How I read this HTTP/2 breaks SNI based routing in layered VS setup. Bad, but thanks for this important hint! Another reason why I don't like http/2.

zamroni777's avatar
zamroni777
Icon for Nacreous rankNacreous
Jun 27, 2024

simply do the ssl temination in tier1 vserver.

the new udp based http/3 uses same coalescing mechanism.
it's faster than tcp based http v1.1/v2.
i don't think it should be avoided as youtube, facebook and many cdn use it.

  • svs's avatar
    svs
    Icon for Cirrostratus rankCirrostratus
    Jun 28, 2024

    I agree that we can't ignore that, just because it breaks our beloved concepts and new technologies often require new methods and concepts. That's fine.

    However, my main caveat is, that I need to re-encrypt between tier1 and tier2 virtual, if I don't want to create a security gap or provoke legitimate discussions with the guys from information security, by transporting the traffic unencrypted between both virtuals. I'm talking about the usage of tcpdump on the BIG-IP. Yes, I'm aware, that each encryption on the BIG-IP can be dumped and decrypted. But there's a difference from the information security point of view, whether I need to invest some effort to get unencrypted traffic (which could be formally prohibitted) or if my configuration is "open like barn door".
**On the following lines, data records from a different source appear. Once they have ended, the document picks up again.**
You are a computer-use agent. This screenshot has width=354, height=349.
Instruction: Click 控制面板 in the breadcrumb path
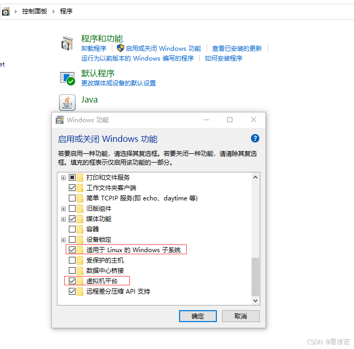pos(35,11)
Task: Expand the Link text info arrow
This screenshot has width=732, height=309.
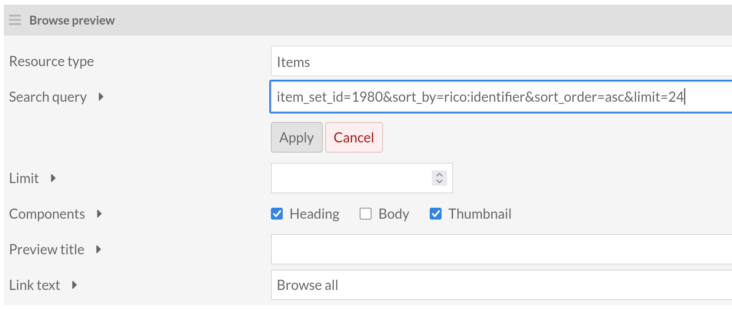Action: point(74,285)
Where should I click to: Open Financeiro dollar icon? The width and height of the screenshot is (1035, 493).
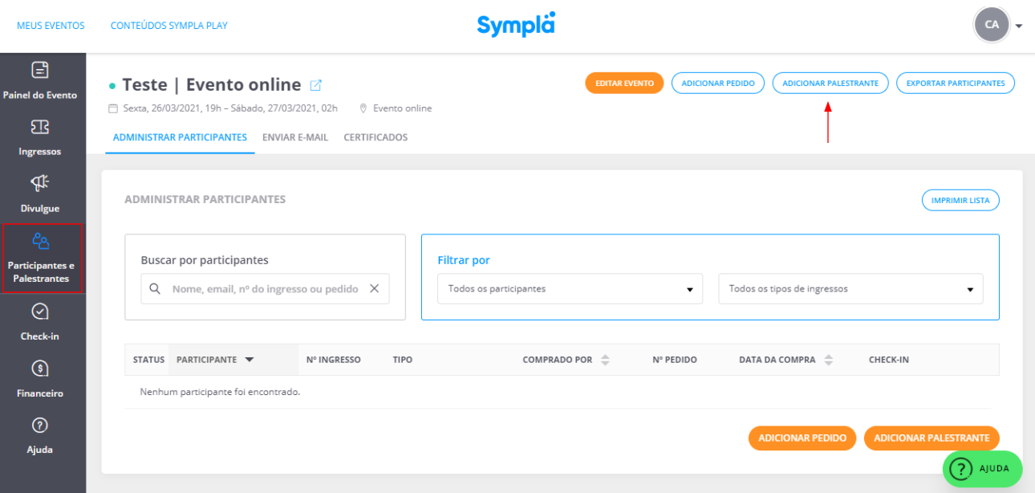pos(40,369)
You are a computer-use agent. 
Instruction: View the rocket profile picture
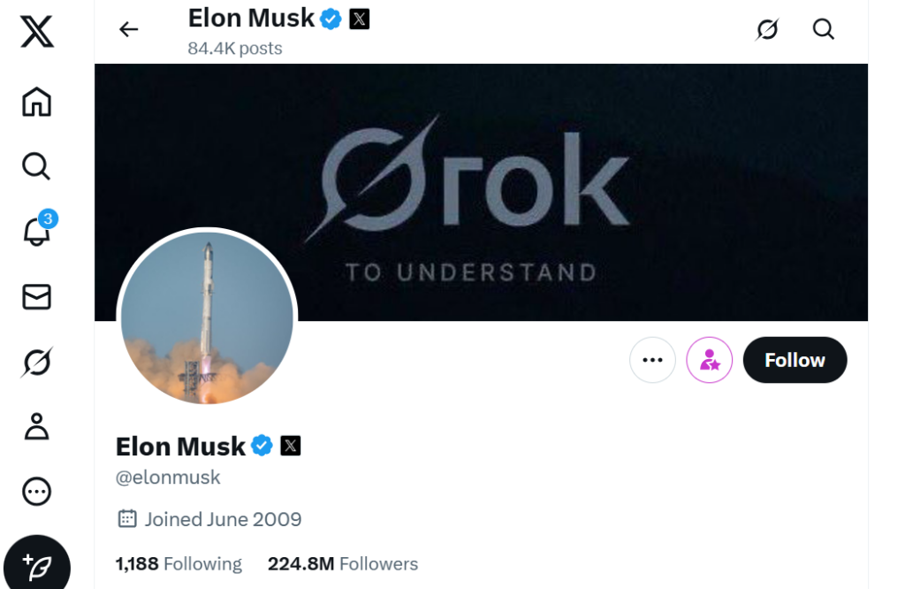[207, 318]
    zamroni777are you aware that this will solve the issue? Do you have practical experience with this configuration? The descriptions from F5 require customized (server) SSL profiles to "full-proxy HTTP/2". Why do you think that enabling HTTP/2 on tier2 virtual wont result in the same issue? If the same TCP connection is used, why should TLS be re-negotiated by bringing the termination to the tier1 virtual? This would be required to correctly forward the connection to the correct tier2 virtual via SNI-Routing. It's still the same (outer) TCP connection and probably the same (wildcard) certificate...

    • zamroni777's avatar
      zamroni777
      Icon for Nacreous rankNacreous
      Jun 28, 2024

      as long as t1 vserver does ssl termination, we can use either http or https between the t1 and t2.
      t1 forwards to t2 based on request's http host header. instead of the sni.
      t1 can see http host header because t1 terminates client's ssl sessions.

       

      i myself is not fan of tiering as we have to buy t1 ltm only for it to forward to another/t2 ltm while the t2 actually can do what the t1 does.
      i see bigip as application layer oriented device, not network layer oriented like router etc.
      so, put bigip in servers's subnet using private ip nat-ed by upfront router/netfw, run ltm and waf in same vservers and forward to pools accordingly.
      regarding ips/ids needs to decrypt ssl to do inspection, i think just let waf like asm does the app layer inspection.
      waf can do more than ips/ids while usually also cheaper.
      https://www.f5.com/pdf/white-papers/big-ip-asm-ips-differences-wp.pdf

      • svs's avatar
        svs
        Icon for Cirrostratus rankCirrostratus
        Jun 28, 2024

        Ok. I see your point. The idea and reason behind the routing between virtuals (t1, t2, t3) has nothing to do with a focus on network or application layer. In fact, I see the BIG-IP as a pure application layer device as well. The reason behind layered virtual is to fulfill different requirements in

        • SSL/TLS, i.e.
          • one app still requires TLS1.1 and CBC ciphers, while all others not
          • one app requires client certificates
          • one app needs a server-side SSL profile and others not
        • HTTP (i.e. one app needs to re-chunk HTTP requests or one app shall return the HSTS header)
        • based on the BIG-IP HUD chain (APM should be secured by WAF, although WAF is processed in HUD chain AFTER APM)

         

        I know that almost all of these reasons can be fixed with iRules, but still the concept is cleaner because iRules have to consider the hostname again and again for a "per app" view.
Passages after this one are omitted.